The nvidia.com/gpu is an extended resource, which is exposed by the DevicePlugin, there is no need to add a toleration to Pods that request extended resources. The ExtendedResourcesAdmissionController will add a toleration to each Pod that tries to allocate an extended resource on a node with the corresponding taint.
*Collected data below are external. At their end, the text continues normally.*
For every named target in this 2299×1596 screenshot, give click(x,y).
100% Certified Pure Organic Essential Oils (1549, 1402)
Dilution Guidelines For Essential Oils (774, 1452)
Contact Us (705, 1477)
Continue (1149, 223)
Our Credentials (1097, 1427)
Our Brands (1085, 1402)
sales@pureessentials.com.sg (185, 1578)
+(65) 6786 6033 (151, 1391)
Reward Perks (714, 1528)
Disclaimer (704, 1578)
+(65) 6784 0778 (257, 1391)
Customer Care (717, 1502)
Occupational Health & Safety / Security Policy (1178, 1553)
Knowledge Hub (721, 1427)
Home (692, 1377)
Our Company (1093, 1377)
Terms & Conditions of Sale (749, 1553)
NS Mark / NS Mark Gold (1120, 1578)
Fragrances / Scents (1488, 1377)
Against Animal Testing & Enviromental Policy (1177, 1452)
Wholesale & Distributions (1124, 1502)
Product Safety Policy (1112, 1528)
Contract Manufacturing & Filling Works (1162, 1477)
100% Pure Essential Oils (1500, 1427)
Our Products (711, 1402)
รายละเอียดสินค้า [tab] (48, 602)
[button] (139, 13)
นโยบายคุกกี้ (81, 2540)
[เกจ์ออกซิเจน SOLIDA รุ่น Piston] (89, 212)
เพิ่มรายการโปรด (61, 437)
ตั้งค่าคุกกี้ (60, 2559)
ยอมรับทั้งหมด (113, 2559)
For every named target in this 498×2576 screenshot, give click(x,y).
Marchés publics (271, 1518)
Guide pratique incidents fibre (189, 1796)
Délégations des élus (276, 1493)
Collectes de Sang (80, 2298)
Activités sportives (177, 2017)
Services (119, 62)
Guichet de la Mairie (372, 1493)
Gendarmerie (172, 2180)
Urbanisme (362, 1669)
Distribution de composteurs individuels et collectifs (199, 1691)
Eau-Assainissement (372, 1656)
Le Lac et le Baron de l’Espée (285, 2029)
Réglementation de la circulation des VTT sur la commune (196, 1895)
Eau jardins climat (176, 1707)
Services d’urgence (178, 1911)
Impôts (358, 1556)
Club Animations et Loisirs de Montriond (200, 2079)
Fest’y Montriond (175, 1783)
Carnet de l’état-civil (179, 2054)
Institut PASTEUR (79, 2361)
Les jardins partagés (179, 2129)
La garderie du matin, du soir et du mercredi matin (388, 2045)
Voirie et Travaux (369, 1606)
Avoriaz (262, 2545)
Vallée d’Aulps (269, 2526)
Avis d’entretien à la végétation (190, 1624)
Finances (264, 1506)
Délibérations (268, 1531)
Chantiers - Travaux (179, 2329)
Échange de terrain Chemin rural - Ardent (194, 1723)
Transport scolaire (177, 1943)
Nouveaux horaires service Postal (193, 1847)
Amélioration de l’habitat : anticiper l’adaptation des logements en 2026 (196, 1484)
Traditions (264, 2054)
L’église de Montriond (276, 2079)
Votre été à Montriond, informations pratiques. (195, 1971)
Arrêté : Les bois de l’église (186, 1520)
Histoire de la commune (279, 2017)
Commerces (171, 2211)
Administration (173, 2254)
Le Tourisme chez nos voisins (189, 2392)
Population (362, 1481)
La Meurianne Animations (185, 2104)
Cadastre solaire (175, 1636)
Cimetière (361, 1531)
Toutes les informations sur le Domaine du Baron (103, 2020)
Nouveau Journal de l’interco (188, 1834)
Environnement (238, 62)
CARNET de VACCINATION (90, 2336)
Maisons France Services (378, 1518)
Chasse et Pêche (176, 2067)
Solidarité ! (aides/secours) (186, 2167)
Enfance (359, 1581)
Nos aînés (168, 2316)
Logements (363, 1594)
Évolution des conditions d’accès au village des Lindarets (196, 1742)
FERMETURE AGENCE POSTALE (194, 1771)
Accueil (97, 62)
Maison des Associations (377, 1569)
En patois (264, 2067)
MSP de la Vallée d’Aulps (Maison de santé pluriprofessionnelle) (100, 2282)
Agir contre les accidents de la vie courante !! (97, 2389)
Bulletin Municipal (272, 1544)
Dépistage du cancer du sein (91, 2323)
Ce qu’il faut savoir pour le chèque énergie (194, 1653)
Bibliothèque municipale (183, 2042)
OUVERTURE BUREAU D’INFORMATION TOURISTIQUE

A Pod that does not request a extended resource e.g. a CPU only Pod will be repelled from the node. The taint will make sure that only special resource workloads are deployed to those specific nodes.

Soft Partitioning

Compared to the hard partioning scheme with taints, soft partitioning will allow any Pod on the node but will preempt low priority Pods with high priority Pods. High priority Pods could be with special resource workloads and low priority CPU only Pods. The following CR can be used to instantiate the operator with priority and preemption: sro_cr_sched_priority_preemption.yaml. The CR accepts an array of priorityclasses, here the operator creates two classes, namely: gpu-high-priority and gpu-low-priority.

One can use the low priority class to keep the node busy and as soon as a high priority class Pod is created that allocates a extended resource, the scheduler will try to preempt the low priority Pod to make schedulig of the pending Pod possible.